An official of the Alliance to Campaign for Rectifying the Name of Taiwan, which organized a major protest earlier this month, said yesterday that it is planning to mobilize an even larger demonstration of half a million people next year to promote the name change.
Wang Hsien-chi (王獻極), alliance executive director, made the announcement after former President Lee Teng-hui (李登輝) said that he hopes to continue to build momentum for the movement in the run-up to the presidential election of March 20 next year.
The former president, speaking at a leadership academy named after him, said that the "native regime" must continue and be firmly established and that all Taiwan's people should lend their support to this idea.
Lee, who has taken to describing the rule of the opposition Chinese Nationalist Party (KMT) as an "alien regime," was the chief marshal of the September march, which brought tens of thousands of people onto the streets.

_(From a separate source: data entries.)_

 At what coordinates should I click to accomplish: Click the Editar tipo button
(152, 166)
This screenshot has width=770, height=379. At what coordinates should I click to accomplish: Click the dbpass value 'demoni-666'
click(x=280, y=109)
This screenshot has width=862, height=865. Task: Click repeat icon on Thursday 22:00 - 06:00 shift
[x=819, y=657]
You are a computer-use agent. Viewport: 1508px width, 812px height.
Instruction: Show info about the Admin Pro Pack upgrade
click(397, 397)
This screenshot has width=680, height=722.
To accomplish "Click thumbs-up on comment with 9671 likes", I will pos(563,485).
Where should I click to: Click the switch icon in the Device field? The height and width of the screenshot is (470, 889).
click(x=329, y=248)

Elaborating on Lee's words, Wang said that alliance officials have tentatively agreed to set Feb. 22 or Feb. 28 as the date for next year's march.

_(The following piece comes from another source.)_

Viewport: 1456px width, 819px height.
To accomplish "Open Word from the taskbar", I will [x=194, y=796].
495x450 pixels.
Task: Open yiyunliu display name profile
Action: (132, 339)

If the demonstration is held on Feb. 28 -- the day on which the 228 Incident is commemorated -- it will resonate with native consciousness, as thousands of Taiwan's elite were murdered by the KMT during the chaos in the wake of the 228 Incident in 1947 and the ensuing "white terror," Wang added.
According to Wang, the name-change movement has nothing to do with political parties.
He described the movement as a mass social education campaign that will "transcend political parties, ethnic groups and gender" and that its main purpose is to promote and implement the idea that Taiwan's leadership should firmly establish the country's identify and follow the correct path of a "native regime."